Mental health distress was reported at a higher frequency than physical ailments in the first cohort of respondents. More than half reported thinking about the storm inadvertently, getting upset when remembering Harvey, seeing images in their minds and having waves of strong feelings. The report also said one in four Houston homes sustained floodwater damage or destruction and that many residents are still recovering 18 months later.

“Previous studies of hurricane survivors have shown that property loss and damage are associated with poor mental health. Sociodemographic factors including unemployment, hurricane-related physical illness and injury and hurricane-related housing insecurity have also been linked to mental health problems,” the report said. “Identifying high risk populations and persistent stressors of people who lived through Harvey will help develop evidence-based prevention strategies for future disasters.”

Loren Raun, Ph.D., chief environmental science officer at the Houston Health Department and a Rice assistant research professor, said her agency is using the information to connect people to services including mold remediation. She also has a project evaluating Harvey’s impact on childhood asthma.

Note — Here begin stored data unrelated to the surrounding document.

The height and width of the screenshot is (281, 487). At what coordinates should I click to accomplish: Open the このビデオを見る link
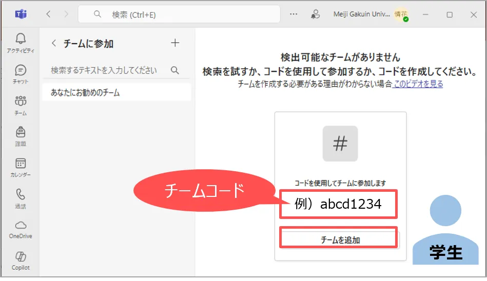pos(418,84)
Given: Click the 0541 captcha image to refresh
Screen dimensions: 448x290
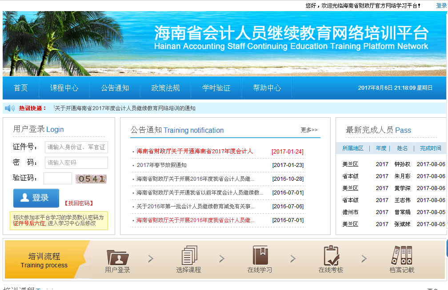Looking at the screenshot, I should (91, 179).
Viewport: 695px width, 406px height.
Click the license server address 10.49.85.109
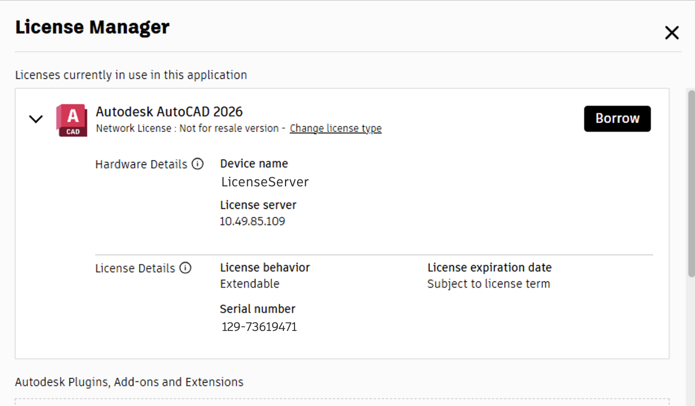point(253,221)

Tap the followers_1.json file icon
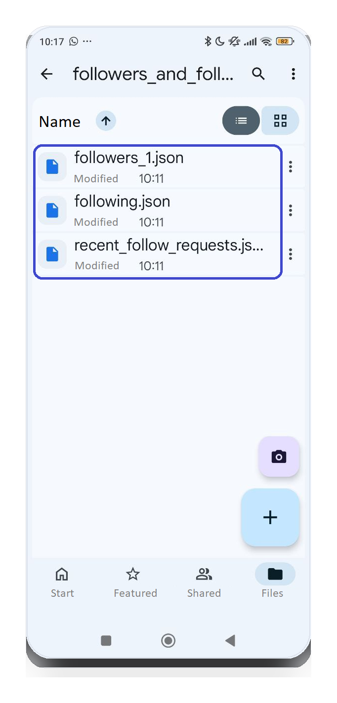click(x=52, y=166)

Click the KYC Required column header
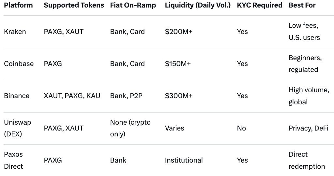[260, 5]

“We know Hurricane Harvey exposed Houstonians to increased air pollution, water pollution and soil contamination as well as mold inside their homes—among other threats. But, until the Hurricane Harvey registry, we didn’t have data on what people felt and what, if any, health effects they experienced before, during and after the storm. Now we do,” she said.

Other speakers included Umair Shah, M.D., executive director of Harris County Public Health, and Elena Craft, Ph.D., a Texas senior health scientist with the Environmental Defense Fund, an international nonprofit advocacy group based in New York City.

The storm survey will remain open to new participants for the next several years.

“We absolutely need to get as many people as possible registered,” said Miranda, an environmental health expert. “We’re so grateful to all the people who have already joined the registry. We are grateful to all of you for anything that you might do to encourage people to join the registry and be part of providing a set of tailored solutions for the people who are affected by the hurricane … and providing a set of plans for how we prepare ourselves better in the future.”

The Hurricane Harvey Registry is a collaboration between Rice, the Environmental Defense Fund and health departments in Houston, Harris County, Fort Bend County, Chambers County and Montgomery County as well as the Victoria City-County Office of Emergency Management.